Originally, I’m from a small town Pyatigorsk in the North Caucasus of Russia. From the first meeting with the world of photography, I felt that the reality and the image in the photograph are very similar and at the same time different, the world in the viewfinder seemed like mine. At the age of twenty I moved to Israel. The type of photos I’d shoot back then was very different from today. I took many nice photos whose only essence was formative aesthetics, and maybe a little surreal. Another pretty picture and another pretty picture? I had a feeling I’m going over the same mistake and every time I felt that I’m missing some important element. The change of view on photography came during my studies in Bezalel Academy. One of the interesting things I learned is the understanding that, with time, photography changes, that the view towards photography as a media changes, as well as its value.

Related links

Alexander Mendelevich

17 thoughts on “Alexander Mendelevich – Planning The Emptiness”

  1. Sorry, I just don’t get this one. It seems the photographer is saying that living in apartments sucks, at least from the perspective of superior beings. In order to illustrate how much living in apartments sucks, the photographer has made up his models to look like they are physically abused? Am I reading that wrong? Jesus, I hope so. I actually am half blind these days and have probably taken a few more blows to the head than were good for me, so observational mistakes happen. Apologies if this is another case of that. Now if you made up people in mansions or penthouses or trendy apartments like that to illustrate the horrors of their lives, I might think differently about it. Man bites dog and all that, you know.
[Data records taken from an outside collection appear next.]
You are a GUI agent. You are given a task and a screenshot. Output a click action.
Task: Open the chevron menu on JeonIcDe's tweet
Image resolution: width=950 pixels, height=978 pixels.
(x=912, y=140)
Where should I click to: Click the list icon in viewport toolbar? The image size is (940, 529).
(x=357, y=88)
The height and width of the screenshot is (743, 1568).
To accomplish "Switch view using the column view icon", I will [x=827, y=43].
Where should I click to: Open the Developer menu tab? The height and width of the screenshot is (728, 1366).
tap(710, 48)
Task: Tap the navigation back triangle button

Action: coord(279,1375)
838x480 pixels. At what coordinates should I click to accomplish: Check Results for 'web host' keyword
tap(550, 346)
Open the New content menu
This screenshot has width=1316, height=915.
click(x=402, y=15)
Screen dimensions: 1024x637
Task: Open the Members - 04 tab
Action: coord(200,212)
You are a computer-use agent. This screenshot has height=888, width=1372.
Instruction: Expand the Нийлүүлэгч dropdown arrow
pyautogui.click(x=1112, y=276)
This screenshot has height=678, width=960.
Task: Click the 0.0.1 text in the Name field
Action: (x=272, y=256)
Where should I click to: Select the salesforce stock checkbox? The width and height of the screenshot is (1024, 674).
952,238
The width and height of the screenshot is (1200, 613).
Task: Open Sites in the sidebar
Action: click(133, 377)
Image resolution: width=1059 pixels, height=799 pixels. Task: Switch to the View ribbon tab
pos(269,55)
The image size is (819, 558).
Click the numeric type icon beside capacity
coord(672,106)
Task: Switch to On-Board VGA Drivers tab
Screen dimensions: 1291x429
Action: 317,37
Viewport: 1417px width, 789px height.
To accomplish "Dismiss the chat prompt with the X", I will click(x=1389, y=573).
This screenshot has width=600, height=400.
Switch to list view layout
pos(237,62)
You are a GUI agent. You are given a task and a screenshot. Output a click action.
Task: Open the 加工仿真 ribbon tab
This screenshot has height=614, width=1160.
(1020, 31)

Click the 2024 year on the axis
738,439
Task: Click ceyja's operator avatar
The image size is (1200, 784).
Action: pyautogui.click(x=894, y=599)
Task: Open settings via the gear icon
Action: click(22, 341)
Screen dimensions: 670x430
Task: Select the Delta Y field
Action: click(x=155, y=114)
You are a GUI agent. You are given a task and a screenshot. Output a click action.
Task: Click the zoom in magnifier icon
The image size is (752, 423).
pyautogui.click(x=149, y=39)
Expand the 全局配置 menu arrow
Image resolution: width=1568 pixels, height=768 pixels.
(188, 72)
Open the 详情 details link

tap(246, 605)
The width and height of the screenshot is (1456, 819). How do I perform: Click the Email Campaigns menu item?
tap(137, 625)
    I absolutely love the top image of the kid in the tv though. What a great single. Looks like something outta Laurie Lipton’s imagination. Unfortunately, imo, none of the other images look, or feel, anything like it. If you’re looking for an argument for the wisdom of publishing singles, I’d say that photo nails it.

  2. Put first screws careful for break at some point. turn to make a join well in case of move. Take up for less loose in chain before making turn.

  3. MW

    i am not surprised this is not your cup of tea…and you wont be surprised that i love it…

    you may remember we have published Alexander Mendelevich prior on Burn…with equal responses….go check the archive…

    you prefer an A to Z classic storytelling essay….linear and clear and clean and journalistic…and with an obvious reason to be….you are not alone…you are in the majority….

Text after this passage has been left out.